The expected response is a copy of every line in the entries below that includes the word "dark".

Source records>
┌──
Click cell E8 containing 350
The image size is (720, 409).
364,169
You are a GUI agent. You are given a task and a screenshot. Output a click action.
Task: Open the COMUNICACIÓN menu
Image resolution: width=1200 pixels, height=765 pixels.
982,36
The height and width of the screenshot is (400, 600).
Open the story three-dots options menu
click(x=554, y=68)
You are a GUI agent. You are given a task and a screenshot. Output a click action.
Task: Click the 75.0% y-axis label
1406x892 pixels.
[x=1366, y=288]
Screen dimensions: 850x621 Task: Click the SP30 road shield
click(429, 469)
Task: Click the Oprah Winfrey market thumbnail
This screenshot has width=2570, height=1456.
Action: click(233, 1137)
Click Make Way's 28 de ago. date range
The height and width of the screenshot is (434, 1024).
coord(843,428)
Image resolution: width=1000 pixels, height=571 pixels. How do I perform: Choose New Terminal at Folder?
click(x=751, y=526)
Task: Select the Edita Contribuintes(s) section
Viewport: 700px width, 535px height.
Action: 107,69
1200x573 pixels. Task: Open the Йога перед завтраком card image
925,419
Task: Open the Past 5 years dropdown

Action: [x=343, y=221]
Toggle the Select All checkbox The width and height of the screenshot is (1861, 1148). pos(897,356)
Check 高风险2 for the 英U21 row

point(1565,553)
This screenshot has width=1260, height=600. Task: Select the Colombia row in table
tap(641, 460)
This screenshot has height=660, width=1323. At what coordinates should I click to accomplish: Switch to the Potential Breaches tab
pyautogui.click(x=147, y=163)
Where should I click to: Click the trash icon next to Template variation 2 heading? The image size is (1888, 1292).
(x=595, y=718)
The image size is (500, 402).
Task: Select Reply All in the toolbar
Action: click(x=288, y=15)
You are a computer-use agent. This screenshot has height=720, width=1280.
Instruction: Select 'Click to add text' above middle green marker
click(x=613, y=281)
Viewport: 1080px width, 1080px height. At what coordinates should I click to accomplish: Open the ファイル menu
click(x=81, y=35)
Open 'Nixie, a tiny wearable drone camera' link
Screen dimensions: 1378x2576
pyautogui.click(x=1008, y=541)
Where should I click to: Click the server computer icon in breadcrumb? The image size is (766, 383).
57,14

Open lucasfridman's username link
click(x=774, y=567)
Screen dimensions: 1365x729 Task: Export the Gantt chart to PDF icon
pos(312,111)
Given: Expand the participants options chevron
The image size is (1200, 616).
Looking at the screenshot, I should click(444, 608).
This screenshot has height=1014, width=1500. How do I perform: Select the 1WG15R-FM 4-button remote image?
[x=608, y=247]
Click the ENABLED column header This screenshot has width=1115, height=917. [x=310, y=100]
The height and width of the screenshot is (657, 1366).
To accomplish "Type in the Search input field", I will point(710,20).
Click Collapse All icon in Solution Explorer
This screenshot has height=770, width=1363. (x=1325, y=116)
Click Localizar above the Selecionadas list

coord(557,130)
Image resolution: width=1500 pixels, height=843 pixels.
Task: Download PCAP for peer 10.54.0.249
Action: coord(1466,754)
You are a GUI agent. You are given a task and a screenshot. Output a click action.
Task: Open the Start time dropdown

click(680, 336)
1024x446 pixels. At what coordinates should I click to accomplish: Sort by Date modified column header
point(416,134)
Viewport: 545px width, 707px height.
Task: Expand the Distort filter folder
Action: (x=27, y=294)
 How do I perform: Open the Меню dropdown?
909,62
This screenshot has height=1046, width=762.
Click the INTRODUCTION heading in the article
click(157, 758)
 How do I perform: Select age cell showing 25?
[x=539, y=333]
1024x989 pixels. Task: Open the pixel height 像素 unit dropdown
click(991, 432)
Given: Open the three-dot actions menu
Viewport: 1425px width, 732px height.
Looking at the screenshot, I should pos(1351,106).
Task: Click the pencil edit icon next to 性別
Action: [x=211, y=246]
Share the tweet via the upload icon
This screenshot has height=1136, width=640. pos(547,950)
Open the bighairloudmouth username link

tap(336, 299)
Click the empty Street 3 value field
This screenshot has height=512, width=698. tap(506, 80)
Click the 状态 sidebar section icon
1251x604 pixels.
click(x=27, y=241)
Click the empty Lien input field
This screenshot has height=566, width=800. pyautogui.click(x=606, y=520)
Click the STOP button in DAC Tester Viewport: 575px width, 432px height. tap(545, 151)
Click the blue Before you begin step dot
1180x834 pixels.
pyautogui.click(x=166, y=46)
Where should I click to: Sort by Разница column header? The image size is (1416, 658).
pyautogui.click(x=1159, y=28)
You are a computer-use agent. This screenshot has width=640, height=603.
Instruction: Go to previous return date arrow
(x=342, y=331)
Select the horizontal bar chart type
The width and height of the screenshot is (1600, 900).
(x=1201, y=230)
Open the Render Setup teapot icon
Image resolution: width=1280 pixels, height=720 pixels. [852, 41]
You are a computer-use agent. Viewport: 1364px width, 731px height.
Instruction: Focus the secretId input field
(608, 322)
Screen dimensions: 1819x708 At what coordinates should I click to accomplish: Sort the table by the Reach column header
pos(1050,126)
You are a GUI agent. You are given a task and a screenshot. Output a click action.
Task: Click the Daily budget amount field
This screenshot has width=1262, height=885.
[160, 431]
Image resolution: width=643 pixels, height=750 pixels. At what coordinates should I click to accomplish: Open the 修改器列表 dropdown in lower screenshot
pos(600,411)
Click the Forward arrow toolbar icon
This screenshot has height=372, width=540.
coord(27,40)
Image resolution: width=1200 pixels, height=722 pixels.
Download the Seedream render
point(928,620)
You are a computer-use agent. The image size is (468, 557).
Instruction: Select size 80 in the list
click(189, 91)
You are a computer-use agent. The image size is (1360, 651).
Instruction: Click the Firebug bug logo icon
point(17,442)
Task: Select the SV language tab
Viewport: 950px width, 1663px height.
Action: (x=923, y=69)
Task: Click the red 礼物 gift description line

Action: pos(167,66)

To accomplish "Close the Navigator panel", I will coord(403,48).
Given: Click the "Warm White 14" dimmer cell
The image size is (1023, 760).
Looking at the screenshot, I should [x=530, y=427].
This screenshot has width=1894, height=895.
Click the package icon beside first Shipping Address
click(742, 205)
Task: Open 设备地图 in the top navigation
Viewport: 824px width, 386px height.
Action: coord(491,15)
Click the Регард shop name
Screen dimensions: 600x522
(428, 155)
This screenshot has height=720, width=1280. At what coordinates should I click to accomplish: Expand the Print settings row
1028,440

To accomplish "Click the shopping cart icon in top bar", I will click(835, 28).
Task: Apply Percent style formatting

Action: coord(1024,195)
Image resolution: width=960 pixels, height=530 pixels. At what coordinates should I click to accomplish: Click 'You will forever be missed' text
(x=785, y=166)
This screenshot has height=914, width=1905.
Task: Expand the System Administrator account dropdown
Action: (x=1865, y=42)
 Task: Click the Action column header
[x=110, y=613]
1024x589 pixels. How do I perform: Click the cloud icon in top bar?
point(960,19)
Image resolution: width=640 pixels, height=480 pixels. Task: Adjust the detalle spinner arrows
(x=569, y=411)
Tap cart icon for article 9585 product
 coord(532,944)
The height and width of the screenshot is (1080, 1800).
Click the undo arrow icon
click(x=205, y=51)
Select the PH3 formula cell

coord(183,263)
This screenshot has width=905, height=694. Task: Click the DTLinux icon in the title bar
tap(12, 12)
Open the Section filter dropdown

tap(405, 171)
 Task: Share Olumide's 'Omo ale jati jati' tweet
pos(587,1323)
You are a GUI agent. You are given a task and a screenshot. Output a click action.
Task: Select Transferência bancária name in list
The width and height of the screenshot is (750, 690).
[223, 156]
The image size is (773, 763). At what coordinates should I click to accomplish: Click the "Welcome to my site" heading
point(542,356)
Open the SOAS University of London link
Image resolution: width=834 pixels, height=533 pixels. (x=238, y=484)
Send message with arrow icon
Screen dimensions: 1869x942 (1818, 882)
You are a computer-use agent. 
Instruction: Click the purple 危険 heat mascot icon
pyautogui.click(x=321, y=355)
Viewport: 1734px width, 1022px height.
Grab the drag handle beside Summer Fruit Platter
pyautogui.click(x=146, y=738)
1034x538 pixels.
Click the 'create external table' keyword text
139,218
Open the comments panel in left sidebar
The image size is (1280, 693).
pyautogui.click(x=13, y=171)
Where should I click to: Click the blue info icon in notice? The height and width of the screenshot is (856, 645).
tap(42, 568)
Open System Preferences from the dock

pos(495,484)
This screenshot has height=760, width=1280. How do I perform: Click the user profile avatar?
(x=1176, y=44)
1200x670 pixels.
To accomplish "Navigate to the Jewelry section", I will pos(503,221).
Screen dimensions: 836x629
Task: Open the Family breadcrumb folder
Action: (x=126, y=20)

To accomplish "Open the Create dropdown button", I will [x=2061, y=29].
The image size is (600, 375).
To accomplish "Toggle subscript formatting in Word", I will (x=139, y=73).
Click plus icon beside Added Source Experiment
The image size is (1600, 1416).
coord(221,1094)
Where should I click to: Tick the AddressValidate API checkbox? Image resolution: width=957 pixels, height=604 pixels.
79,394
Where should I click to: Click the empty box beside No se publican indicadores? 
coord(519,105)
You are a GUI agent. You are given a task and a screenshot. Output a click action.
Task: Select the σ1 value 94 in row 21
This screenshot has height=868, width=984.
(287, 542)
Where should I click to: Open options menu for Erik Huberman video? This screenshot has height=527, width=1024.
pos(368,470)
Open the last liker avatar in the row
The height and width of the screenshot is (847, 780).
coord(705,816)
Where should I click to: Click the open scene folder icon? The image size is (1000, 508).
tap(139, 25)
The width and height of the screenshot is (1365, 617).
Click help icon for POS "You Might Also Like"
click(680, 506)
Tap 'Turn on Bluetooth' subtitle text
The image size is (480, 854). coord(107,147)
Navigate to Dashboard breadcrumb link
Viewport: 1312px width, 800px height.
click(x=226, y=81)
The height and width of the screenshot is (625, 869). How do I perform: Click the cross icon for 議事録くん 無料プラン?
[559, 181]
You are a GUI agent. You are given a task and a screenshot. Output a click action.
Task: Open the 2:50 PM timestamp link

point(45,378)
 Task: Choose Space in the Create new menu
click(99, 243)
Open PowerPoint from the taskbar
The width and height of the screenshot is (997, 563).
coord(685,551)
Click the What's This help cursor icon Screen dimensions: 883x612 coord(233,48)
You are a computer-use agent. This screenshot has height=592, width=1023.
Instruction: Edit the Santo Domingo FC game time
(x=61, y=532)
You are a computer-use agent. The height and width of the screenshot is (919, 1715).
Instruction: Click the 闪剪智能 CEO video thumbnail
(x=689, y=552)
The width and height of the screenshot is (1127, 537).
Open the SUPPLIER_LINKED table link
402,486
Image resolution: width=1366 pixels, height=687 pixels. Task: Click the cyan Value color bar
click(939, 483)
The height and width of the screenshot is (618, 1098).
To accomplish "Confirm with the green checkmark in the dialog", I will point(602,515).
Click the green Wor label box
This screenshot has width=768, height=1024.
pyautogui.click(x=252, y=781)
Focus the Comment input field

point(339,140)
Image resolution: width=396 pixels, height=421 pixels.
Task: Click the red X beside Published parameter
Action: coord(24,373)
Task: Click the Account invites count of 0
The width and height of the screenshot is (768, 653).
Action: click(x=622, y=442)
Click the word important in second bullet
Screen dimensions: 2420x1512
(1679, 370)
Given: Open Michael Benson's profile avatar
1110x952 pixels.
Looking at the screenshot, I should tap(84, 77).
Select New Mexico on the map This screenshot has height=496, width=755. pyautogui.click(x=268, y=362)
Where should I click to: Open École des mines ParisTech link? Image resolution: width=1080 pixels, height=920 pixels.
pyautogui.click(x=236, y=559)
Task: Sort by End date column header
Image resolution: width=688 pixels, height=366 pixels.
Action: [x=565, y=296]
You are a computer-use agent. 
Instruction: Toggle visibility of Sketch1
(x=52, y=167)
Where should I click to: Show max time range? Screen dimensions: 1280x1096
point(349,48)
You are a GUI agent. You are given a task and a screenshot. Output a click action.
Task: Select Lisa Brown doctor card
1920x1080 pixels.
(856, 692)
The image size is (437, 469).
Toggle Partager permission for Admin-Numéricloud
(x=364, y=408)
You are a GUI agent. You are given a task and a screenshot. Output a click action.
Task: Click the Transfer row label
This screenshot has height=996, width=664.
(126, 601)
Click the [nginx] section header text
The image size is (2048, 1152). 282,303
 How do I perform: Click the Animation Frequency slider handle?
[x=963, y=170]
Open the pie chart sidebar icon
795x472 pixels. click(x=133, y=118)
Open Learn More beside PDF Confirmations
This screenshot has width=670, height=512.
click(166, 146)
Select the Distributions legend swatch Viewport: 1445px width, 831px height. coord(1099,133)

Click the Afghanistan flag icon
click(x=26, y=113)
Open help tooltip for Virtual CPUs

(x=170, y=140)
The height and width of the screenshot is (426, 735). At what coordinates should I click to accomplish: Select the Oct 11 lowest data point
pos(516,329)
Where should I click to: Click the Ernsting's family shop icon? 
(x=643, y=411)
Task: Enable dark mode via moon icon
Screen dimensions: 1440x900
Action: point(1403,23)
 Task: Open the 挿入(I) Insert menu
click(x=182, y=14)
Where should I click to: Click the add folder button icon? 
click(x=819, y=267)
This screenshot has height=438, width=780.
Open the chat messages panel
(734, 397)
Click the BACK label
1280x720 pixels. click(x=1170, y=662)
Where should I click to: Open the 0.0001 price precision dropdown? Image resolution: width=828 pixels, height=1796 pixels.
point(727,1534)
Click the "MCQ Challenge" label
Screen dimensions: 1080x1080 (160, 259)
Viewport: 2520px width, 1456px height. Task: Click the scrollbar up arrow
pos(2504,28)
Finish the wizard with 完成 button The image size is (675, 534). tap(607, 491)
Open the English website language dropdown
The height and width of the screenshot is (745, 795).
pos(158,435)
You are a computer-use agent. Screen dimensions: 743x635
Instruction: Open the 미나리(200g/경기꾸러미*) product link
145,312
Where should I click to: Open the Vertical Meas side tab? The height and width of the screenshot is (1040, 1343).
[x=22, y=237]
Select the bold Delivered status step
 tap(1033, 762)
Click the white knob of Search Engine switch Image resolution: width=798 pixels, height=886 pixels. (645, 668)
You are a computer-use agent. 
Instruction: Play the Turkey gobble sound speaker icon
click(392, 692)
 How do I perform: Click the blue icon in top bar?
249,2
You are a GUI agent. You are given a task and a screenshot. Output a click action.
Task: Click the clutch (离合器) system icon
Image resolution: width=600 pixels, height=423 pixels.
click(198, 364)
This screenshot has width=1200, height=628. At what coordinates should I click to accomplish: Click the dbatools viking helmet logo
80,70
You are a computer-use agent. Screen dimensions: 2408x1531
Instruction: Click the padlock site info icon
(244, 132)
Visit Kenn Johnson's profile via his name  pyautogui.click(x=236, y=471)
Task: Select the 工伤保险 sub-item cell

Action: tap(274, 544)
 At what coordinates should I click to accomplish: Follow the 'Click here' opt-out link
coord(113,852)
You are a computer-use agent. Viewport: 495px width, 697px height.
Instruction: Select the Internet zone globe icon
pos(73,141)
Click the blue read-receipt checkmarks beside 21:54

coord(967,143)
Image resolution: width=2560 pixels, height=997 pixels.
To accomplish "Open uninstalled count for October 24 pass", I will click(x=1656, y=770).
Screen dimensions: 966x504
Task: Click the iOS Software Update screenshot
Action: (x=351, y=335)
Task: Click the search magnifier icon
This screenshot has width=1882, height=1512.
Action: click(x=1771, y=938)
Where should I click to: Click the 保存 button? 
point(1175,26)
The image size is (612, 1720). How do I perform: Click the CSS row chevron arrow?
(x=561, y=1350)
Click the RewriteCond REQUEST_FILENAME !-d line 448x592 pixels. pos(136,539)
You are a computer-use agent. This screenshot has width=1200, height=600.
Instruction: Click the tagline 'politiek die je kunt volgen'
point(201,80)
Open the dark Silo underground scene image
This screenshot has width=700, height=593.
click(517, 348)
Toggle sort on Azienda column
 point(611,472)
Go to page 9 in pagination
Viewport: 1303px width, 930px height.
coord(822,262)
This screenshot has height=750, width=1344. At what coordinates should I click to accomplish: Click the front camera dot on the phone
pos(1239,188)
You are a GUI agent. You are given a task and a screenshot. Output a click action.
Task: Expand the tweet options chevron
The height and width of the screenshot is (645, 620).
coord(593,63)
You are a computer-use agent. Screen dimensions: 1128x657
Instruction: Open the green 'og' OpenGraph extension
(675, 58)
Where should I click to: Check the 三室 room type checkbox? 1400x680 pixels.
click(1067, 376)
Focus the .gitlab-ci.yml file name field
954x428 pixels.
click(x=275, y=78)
└──
Output for this exercise>
Task: Enable dark mode via moon icon
Open the dark Silo underground scene image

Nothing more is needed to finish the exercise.